Top of Data supplied
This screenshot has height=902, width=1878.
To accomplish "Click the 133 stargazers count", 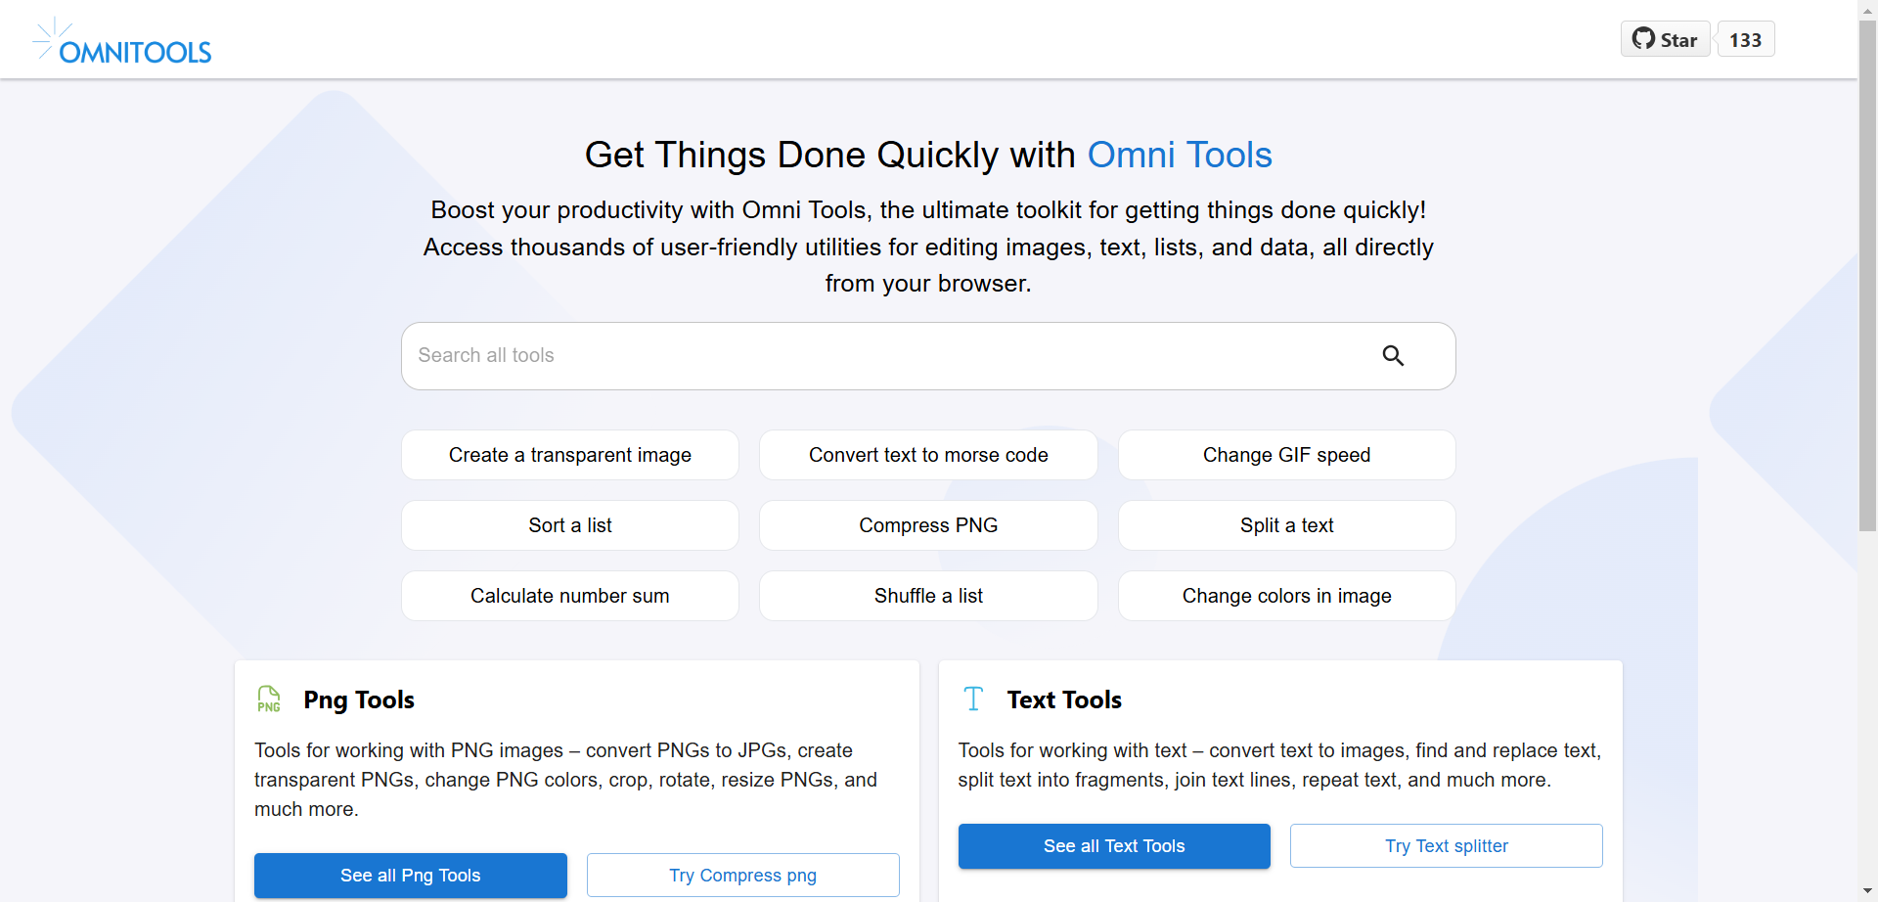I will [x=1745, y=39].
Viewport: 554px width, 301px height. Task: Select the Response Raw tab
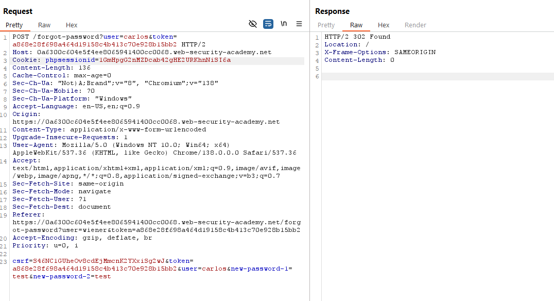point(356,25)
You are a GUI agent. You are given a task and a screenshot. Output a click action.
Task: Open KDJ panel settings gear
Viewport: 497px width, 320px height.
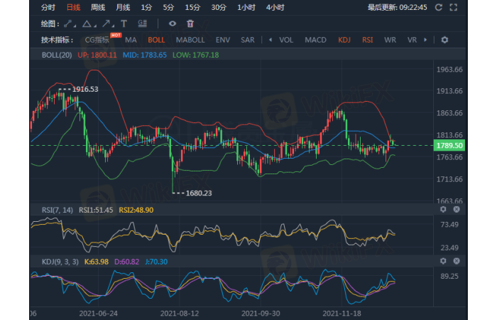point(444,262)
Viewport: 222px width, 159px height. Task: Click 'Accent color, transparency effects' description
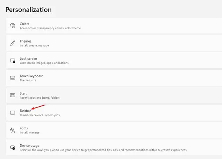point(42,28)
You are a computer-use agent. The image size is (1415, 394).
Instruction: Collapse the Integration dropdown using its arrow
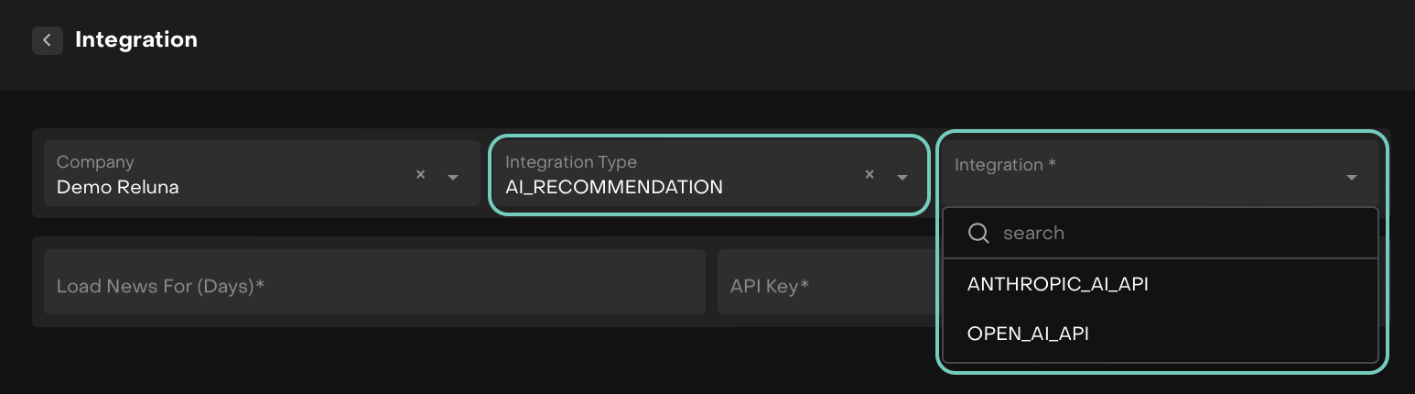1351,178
Bottom of Data supplied
Exercise directions → In the listing above, find the line containing "You are a GUI" and the line containing "You are a computer-use". Print those two lines and every line between them exactly, with no pictures.

Result of this task →
You are a GUI agent. You are given a task and a screenshot. Output a click action.
Task: Open KDJ panel settings gear
Viewport: 497px width, 320px height.
point(444,262)
Viewport: 222px width, 159px height. Task: Click 'Accent color, transparency effects' description
point(42,28)
You are a computer-use agent. The image size is (1415, 394).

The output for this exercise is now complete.